Voluntary administrators have been appointed to Retravision Southern Limited, which acts as the buying and marketing licensor for 104 privately-owned Retravision stores in Victoria, southern New South Wales and Tasmania.
Bryan Webster and Leanne Chesser of KordaMentha were appointed today as administrators and all Retravision stores will continue to operate.
The administrators have not been appointed to the independent Retravision stores which continue to operate and the administration does not apply to Retravision Western and Retravision Northern which operate in other states and northern NSW.
“The company’s ability to operate as a going concern had been impacted by the industry-wide decrease in consumer discretionary spending being experienced by retailers,” Webster said in a statement issued today.
Webster said Retravision customers should liaise with retail stores about orders and lay-bys; gift cards will be honoured and manufacturers’ warranties should not be affected.
Korda Mentha will be writing to all creditors to provide notice of the date and location of the first meeting of creditors. The first meeting of creditors will be held within eight business days.
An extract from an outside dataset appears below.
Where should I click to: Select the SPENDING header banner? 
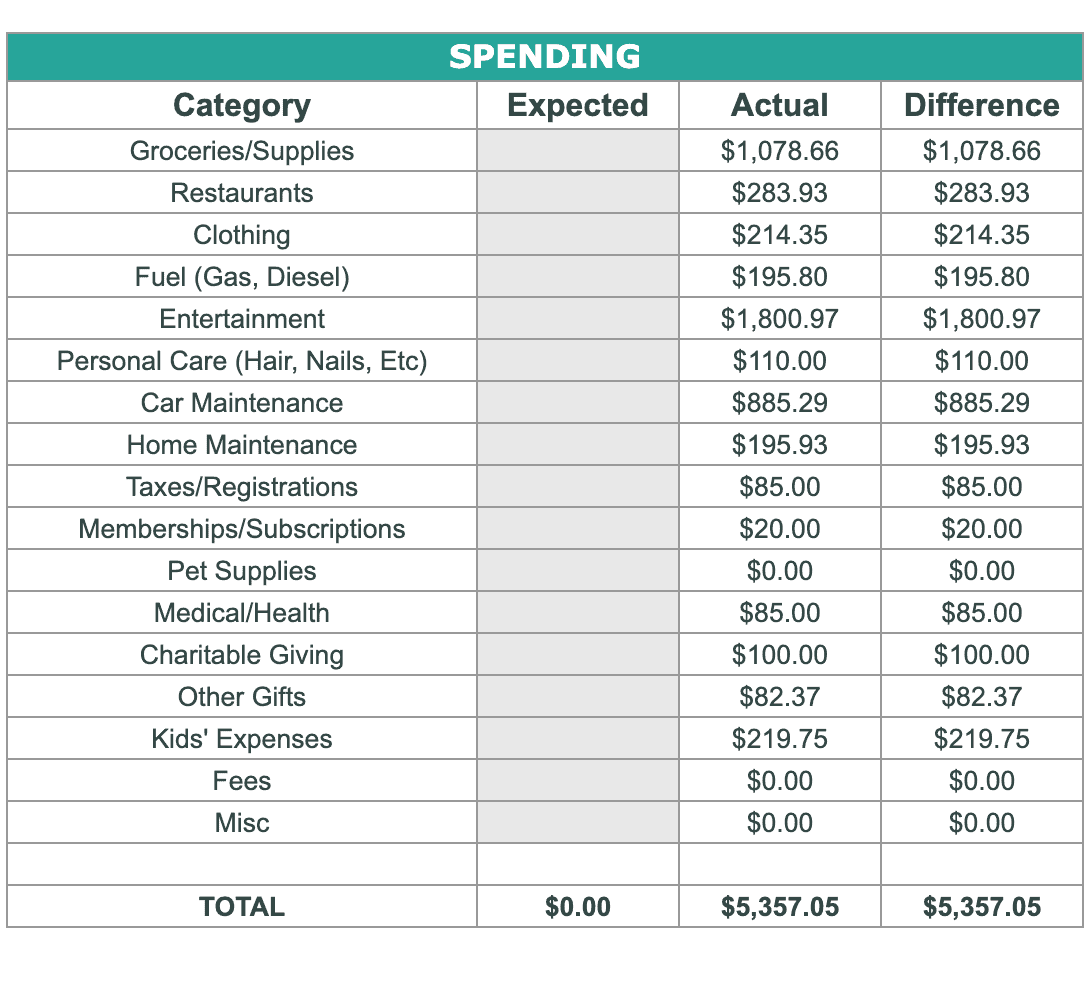click(x=545, y=57)
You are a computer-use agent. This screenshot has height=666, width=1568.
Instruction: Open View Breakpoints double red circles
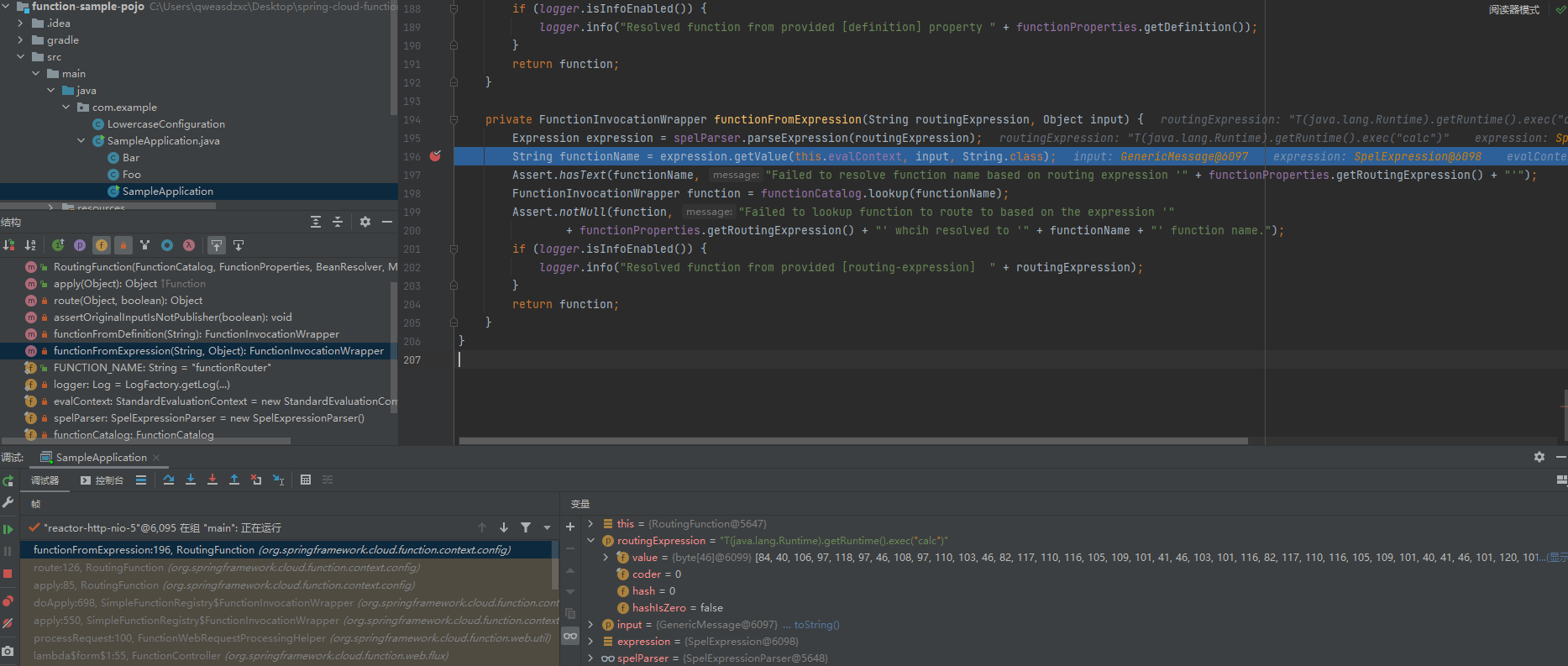[x=8, y=600]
The collapse spells the end of a five-year plan to merge Australia’s three Retravision licences.
The plan to unify the northern, western and southern operations through a national shared services structure has been put on hold after Retravision Southern stopped paying some suppliers.
Store owners held emergency meetings on Friday to discuss the financial problems facing the electrical goods retailer.
SmartCompany contacted Retravision for comment but the retailer did not respond prior to publication.